### TASK TO CARRY OUT
Every record must be repeated precisely as it stands.
PROVIDED RECORDS START
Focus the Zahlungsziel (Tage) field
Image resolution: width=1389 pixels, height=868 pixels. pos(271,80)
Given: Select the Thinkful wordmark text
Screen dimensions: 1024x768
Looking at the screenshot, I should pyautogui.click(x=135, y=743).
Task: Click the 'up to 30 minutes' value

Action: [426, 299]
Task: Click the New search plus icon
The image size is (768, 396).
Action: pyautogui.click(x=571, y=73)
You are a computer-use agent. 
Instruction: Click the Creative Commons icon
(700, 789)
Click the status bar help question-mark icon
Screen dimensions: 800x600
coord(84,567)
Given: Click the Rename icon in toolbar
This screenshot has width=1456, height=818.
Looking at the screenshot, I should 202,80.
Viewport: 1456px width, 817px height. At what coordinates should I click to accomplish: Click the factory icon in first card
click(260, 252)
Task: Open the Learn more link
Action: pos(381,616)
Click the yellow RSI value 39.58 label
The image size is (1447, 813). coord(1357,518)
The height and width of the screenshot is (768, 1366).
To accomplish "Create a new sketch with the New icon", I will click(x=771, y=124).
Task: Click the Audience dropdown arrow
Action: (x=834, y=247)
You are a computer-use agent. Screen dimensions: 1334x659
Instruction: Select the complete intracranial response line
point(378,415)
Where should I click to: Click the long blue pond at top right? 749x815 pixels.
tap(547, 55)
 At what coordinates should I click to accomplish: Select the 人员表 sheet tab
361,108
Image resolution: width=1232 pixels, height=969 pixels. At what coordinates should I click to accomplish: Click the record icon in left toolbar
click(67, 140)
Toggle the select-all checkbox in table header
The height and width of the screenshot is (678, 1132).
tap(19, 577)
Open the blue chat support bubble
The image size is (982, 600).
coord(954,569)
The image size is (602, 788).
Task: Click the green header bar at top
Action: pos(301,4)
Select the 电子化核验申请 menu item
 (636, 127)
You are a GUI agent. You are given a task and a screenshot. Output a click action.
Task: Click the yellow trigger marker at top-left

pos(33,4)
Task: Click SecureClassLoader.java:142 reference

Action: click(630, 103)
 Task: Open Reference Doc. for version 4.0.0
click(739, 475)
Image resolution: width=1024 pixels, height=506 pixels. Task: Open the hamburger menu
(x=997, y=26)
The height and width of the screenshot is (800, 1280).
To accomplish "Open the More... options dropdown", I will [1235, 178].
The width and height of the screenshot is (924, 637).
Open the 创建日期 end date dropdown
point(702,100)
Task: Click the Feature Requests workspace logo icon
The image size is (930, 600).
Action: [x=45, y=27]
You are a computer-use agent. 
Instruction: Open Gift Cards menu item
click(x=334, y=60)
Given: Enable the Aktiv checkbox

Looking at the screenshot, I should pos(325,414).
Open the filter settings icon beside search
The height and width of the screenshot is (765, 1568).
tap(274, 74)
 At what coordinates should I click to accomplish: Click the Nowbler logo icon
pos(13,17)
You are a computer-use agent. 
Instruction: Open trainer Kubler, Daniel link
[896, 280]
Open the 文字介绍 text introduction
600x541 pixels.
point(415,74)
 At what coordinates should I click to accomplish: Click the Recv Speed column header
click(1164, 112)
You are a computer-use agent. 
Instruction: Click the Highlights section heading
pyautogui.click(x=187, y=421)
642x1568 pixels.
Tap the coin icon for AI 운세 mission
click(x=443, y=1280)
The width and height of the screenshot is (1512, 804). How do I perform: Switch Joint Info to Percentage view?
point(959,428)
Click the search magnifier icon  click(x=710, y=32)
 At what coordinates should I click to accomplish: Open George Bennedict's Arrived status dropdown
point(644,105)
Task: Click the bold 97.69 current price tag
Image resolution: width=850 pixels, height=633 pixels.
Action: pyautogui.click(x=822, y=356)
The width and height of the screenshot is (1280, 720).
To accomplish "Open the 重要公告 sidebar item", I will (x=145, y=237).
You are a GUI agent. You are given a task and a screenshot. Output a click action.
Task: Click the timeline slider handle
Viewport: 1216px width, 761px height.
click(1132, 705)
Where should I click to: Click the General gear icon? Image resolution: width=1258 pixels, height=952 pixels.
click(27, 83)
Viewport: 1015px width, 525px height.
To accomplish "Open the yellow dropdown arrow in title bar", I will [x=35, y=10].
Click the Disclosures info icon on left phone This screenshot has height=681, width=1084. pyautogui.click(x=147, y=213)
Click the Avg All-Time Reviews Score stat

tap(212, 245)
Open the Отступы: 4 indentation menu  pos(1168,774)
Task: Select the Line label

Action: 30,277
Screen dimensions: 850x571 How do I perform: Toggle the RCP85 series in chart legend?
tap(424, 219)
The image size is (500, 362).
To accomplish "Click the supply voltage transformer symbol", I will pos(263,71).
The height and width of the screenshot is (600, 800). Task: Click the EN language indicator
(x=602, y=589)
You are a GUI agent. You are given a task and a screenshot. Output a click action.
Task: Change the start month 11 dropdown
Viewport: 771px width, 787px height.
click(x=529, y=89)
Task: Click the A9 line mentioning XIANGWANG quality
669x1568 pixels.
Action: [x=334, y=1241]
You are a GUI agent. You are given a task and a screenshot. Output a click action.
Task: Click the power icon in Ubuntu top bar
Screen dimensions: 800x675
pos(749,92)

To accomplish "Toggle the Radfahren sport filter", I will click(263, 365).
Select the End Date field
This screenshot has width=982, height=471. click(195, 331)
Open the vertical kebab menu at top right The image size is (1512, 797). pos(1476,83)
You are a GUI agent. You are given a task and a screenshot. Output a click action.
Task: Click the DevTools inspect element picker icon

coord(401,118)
PROVIDED RECORDS END
### YOUR RESPONSE
Focus the Zahlungsziel (Tage) field
Image resolution: width=1389 pixels, height=868 pixels. pos(271,80)
Given: Select the Thinkful wordmark text
Screen dimensions: 1024x768
Looking at the screenshot, I should pyautogui.click(x=135, y=743).
Task: Click the 'up to 30 minutes' value

Action: [426, 299]
Task: Click the New search plus icon
The image size is (768, 396).
Action: pyautogui.click(x=571, y=73)
You are a computer-use agent. 
Instruction: Click the Creative Commons icon
(700, 789)
Click the status bar help question-mark icon
Screen dimensions: 800x600
coord(84,567)
Given: Click the Rename icon in toolbar
This screenshot has width=1456, height=818.
Looking at the screenshot, I should 202,80.
Viewport: 1456px width, 817px height. At what coordinates should I click to accomplish: Click the factory icon in first card
click(260, 252)
Task: Open the Learn more link
Action: pos(381,616)
Click the yellow RSI value 39.58 label
The image size is (1447, 813). coord(1357,518)
The height and width of the screenshot is (768, 1366).
To accomplish "Create a new sketch with the New icon", I will click(x=771, y=124).
Task: Click the Audience dropdown arrow
Action: (x=834, y=247)
You are a computer-use agent. Screen dimensions: 1334x659
Instruction: Select the complete intracranial response line
point(378,415)
Where should I click to: Click the long blue pond at top right? 749x815 pixels.
tap(547, 55)
 At what coordinates should I click to accomplish: Select the 人员表 sheet tab
361,108
Image resolution: width=1232 pixels, height=969 pixels. At what coordinates should I click to accomplish: Click the record icon in left toolbar
click(67, 140)
Toggle the select-all checkbox in table header
The height and width of the screenshot is (678, 1132).
tap(19, 577)
Open the blue chat support bubble
The image size is (982, 600).
coord(954,569)
The image size is (602, 788).
Task: Click the green header bar at top
Action: pos(301,4)
Select the 电子化核验申请 menu item
 (636, 127)
You are a GUI agent. You are given a task and a screenshot. Output a click action.
Task: Click the yellow trigger marker at top-left

pos(33,4)
Task: Click SecureClassLoader.java:142 reference

Action: click(630, 103)
 Task: Open Reference Doc. for version 4.0.0
click(739, 475)
Image resolution: width=1024 pixels, height=506 pixels. Task: Open the hamburger menu
(x=997, y=26)
The height and width of the screenshot is (800, 1280).
To accomplish "Open the More... options dropdown", I will [1235, 178].
The width and height of the screenshot is (924, 637).
Open the 创建日期 end date dropdown
point(702,100)
Task: Click the Feature Requests workspace logo icon
The image size is (930, 600).
Action: [x=45, y=27]
You are a computer-use agent. 
Instruction: Open Gift Cards menu item
click(x=334, y=60)
Given: Enable the Aktiv checkbox

Looking at the screenshot, I should pos(325,414).
Open the filter settings icon beside search
The height and width of the screenshot is (765, 1568).
tap(274, 74)
 At what coordinates should I click to accomplish: Click the Nowbler logo icon
pos(13,17)
You are a computer-use agent. 
Instruction: Open trainer Kubler, Daniel link
[896, 280]
Open the 文字介绍 text introduction
600x541 pixels.
point(415,74)
 At what coordinates should I click to accomplish: Click the Recv Speed column header
click(1164, 112)
You are a computer-use agent. 
Instruction: Click the Highlights section heading
pyautogui.click(x=187, y=421)
642x1568 pixels.
Tap the coin icon for AI 운세 mission
click(x=443, y=1280)
The width and height of the screenshot is (1512, 804). How do I perform: Switch Joint Info to Percentage view?
point(959,428)
Click the search magnifier icon  click(x=710, y=32)
 At what coordinates should I click to accomplish: Open George Bennedict's Arrived status dropdown
point(644,105)
Task: Click the bold 97.69 current price tag
Image resolution: width=850 pixels, height=633 pixels.
Action: pyautogui.click(x=822, y=356)
The width and height of the screenshot is (1280, 720).
To accomplish "Open the 重要公告 sidebar item", I will (x=145, y=237).
You are a GUI agent. You are given a task and a screenshot. Output a click action.
Task: Click the timeline slider handle
Viewport: 1216px width, 761px height.
click(1132, 705)
Where should I click to: Click the General gear icon? Image resolution: width=1258 pixels, height=952 pixels.
click(27, 83)
Viewport: 1015px width, 525px height.
To accomplish "Open the yellow dropdown arrow in title bar", I will [x=35, y=10].
Click the Disclosures info icon on left phone This screenshot has height=681, width=1084. pyautogui.click(x=147, y=213)
Click the Avg All-Time Reviews Score stat

tap(212, 245)
Open the Отступы: 4 indentation menu  pos(1168,774)
Task: Select the Line label

Action: 30,277
Screen dimensions: 850x571 How do I perform: Toggle the RCP85 series in chart legend?
tap(424, 219)
The image size is (500, 362).
To accomplish "Click the supply voltage transformer symbol", I will pos(263,71).
The height and width of the screenshot is (600, 800). Task: Click the EN language indicator
(x=602, y=589)
You are a GUI agent. You are given a task and a screenshot. Output a click action.
Task: Change the start month 11 dropdown
Viewport: 771px width, 787px height.
click(x=529, y=89)
Task: Click the A9 line mentioning XIANGWANG quality
669x1568 pixels.
Action: [x=334, y=1241]
You are a GUI agent. You are given a task and a screenshot. Output a click action.
Task: Click the power icon in Ubuntu top bar
Screen dimensions: 800x675
pos(749,92)

To accomplish "Toggle the Radfahren sport filter", I will click(263, 365).
Select the End Date field
This screenshot has width=982, height=471. click(195, 331)
Open the vertical kebab menu at top right The image size is (1512, 797). pos(1476,83)
You are a GUI agent. You are given a task and a screenshot. Output a click action.
Task: Click the DevTools inspect element picker icon

coord(401,118)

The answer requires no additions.